If the ntdll.dll of the current process does not find the gadget required by branch 1, then enter branch 2, which uses the method of overriding the virtual table address of the FunctionObject.Apply() method.
Let's take a closer look at replaceJitApply64. If you are familiar with the previous exploit code from HackingTeam, it is easy to understand the following code:
Branch 2 will call the replaceJitApply64 function twice. The first time is to call the kernel32!VirtualProtect function to set the execution permission of the shellcode. First define a ByteArray object ba in the function, and then place the shellcode in the head of ba.array.
Then you will find the virtual table of the ExecMgr object, copy the 8 bytes before the virtual table and the first 0xE4/8 virtual function addresses of the virtual table to the beginning of the len(shellcode) of ba.array (forged virtual table).

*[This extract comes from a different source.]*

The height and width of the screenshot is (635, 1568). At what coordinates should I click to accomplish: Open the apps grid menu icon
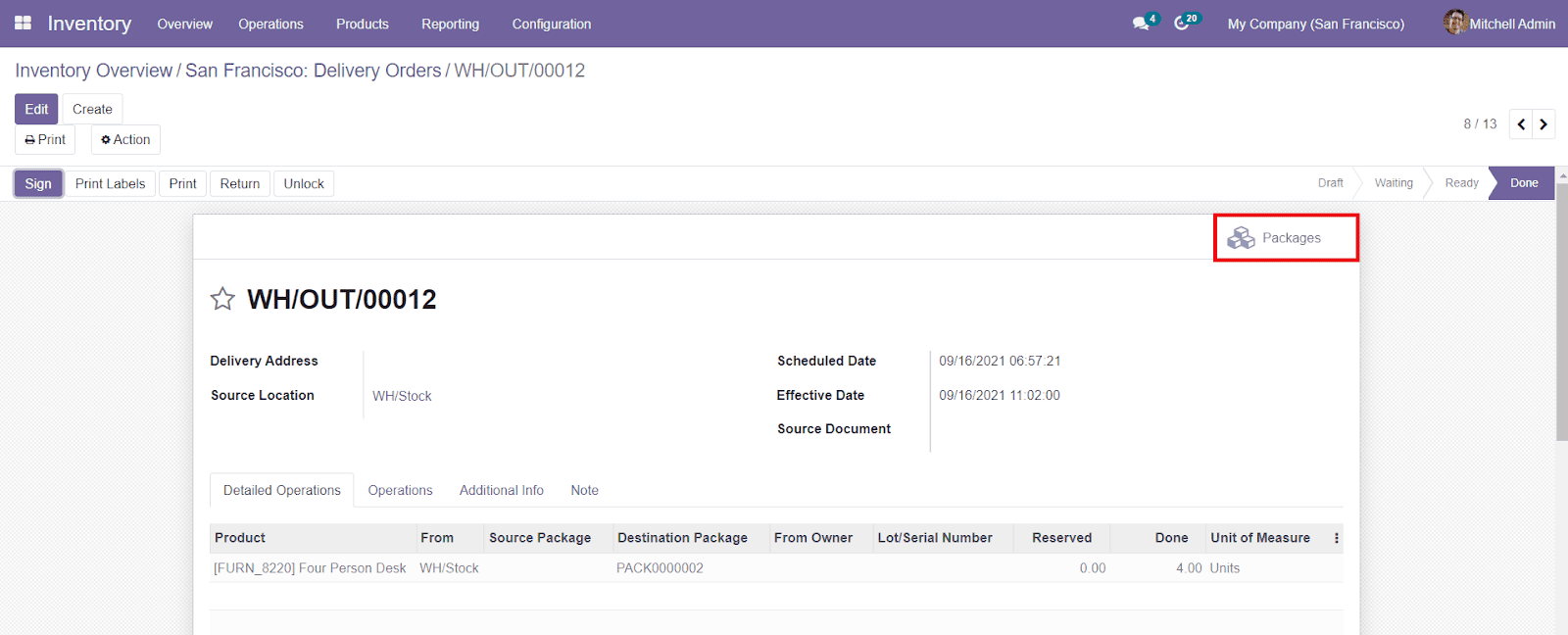(x=23, y=23)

Then overwrite 8bytes of the forged ExecMgr virtual table in +0x30, which is the virtual function address corresponding to the apply method. Then overwrite the virtual table pointer of the ExecMgr header, set the value of the relevant register and the value of the relevant object offset to construct the four parameters required by the VirtualProtect function. Afterwards, call the apply method to call VirtualProtect and set all the overridden values to the previous values after the call ended to avoid crash. A detailed description of this part can be found in this blog. The comments in the figure below are also very detailed:
After the call, return to the previous function, then call the replaceJitApply64 method again. Replace the virtual function address corresponding to the apply method with the address of shellcode+0x8 and execute the shellcode. After executing the shellcode and returning to the Flash code, the whole process will not cause any crash.
CVE-2018-5002 is a high-risk vulnerability in the avm2 interpreter. The vulnerability is of high quality and has a wide range of potential targets. It can be observed from the compilation log of the original flash exploitation that the entire framework compilation can be dated back to as early as 2018.2.7. Through our analysis, we can see that exploitation code is very versatile and stable. If it’s used by the attacker, it may cause great damage.